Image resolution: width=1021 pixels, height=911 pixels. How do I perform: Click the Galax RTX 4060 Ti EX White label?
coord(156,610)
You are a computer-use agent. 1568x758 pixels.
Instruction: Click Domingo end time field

==

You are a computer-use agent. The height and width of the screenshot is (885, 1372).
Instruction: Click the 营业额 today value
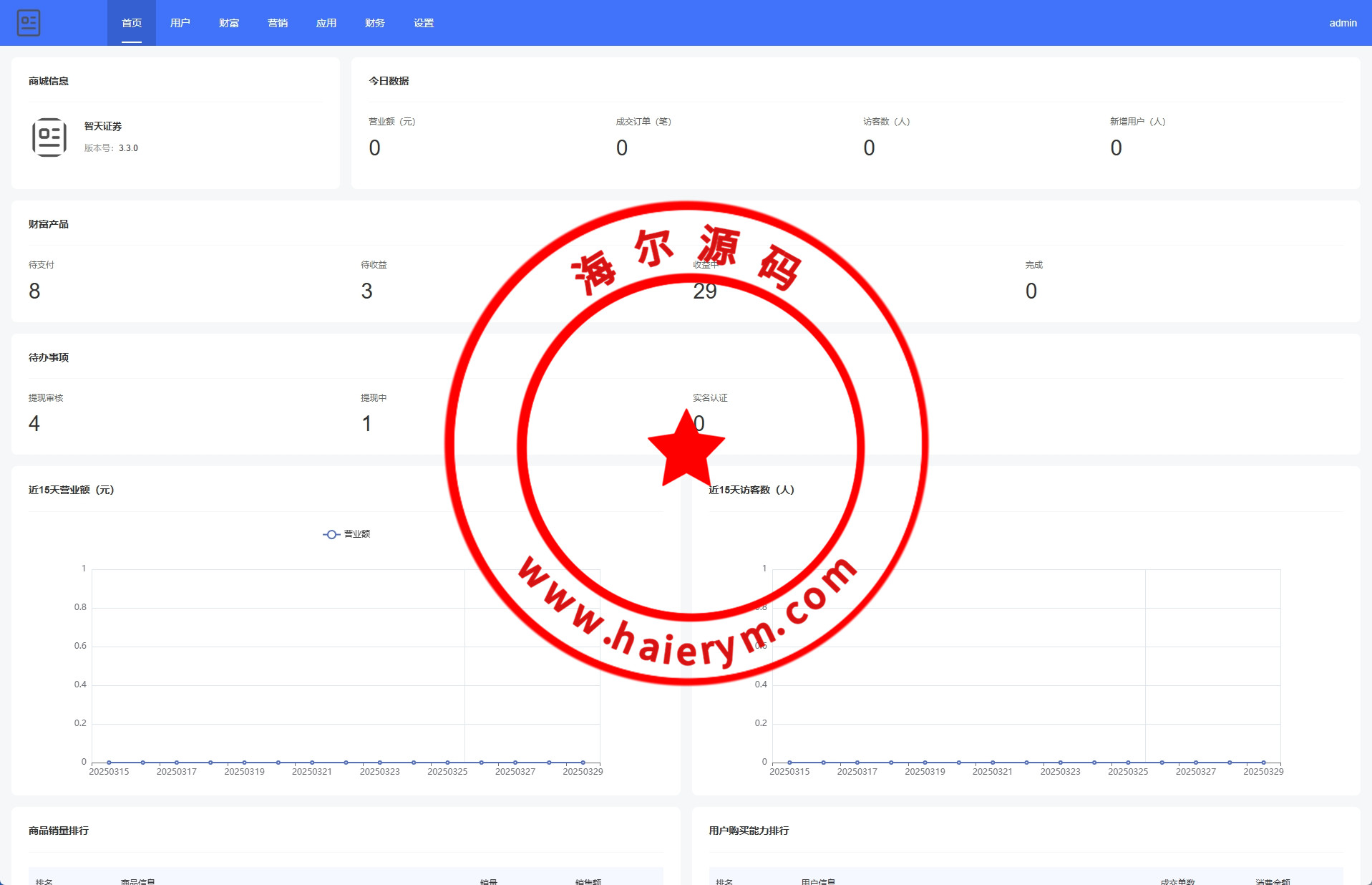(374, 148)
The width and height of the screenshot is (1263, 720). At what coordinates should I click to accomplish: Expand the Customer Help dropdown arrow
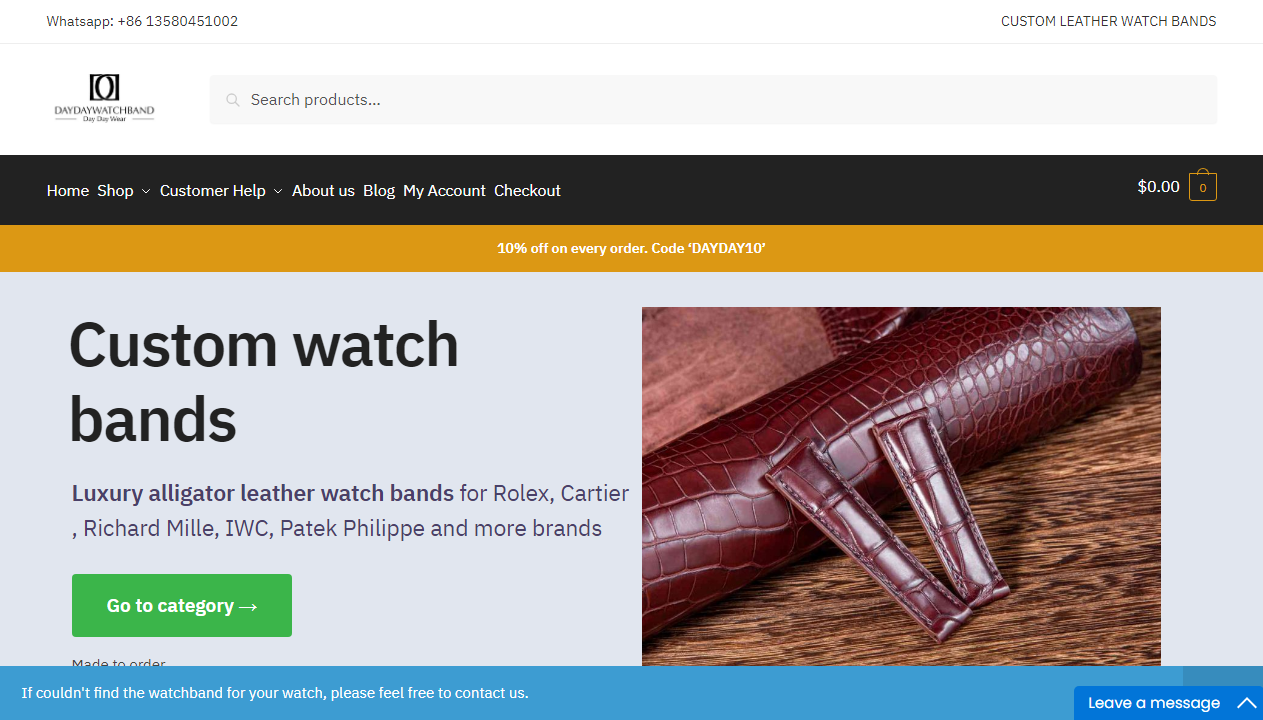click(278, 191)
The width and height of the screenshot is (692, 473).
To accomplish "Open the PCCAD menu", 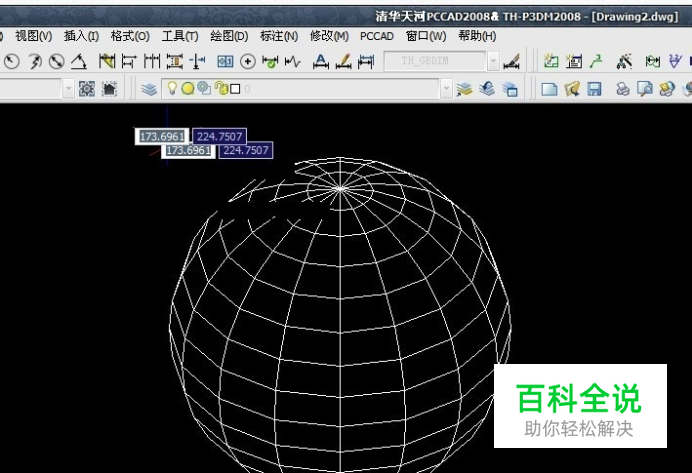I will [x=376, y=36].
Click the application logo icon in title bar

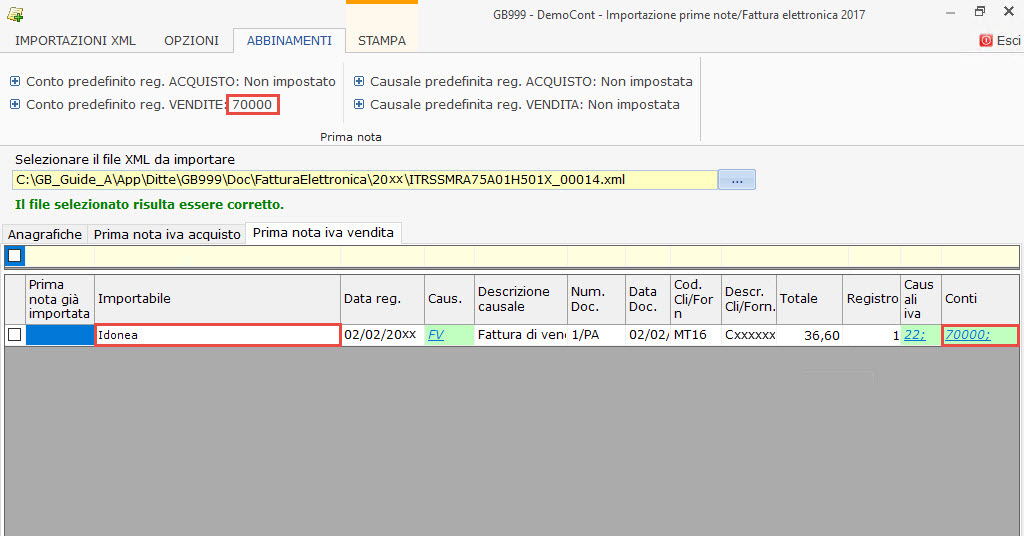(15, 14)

==

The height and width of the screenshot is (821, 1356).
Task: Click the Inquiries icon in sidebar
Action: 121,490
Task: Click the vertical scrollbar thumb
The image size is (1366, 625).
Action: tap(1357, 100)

* [Action item]
Which lines in the listing have the string "computer"? Pick them out and copy them.

* [Expected answer]
You are a computer-use agent. 1568x758 pixels.
You are a computer-use agent. The height and width of the screenshot is (885, 1372).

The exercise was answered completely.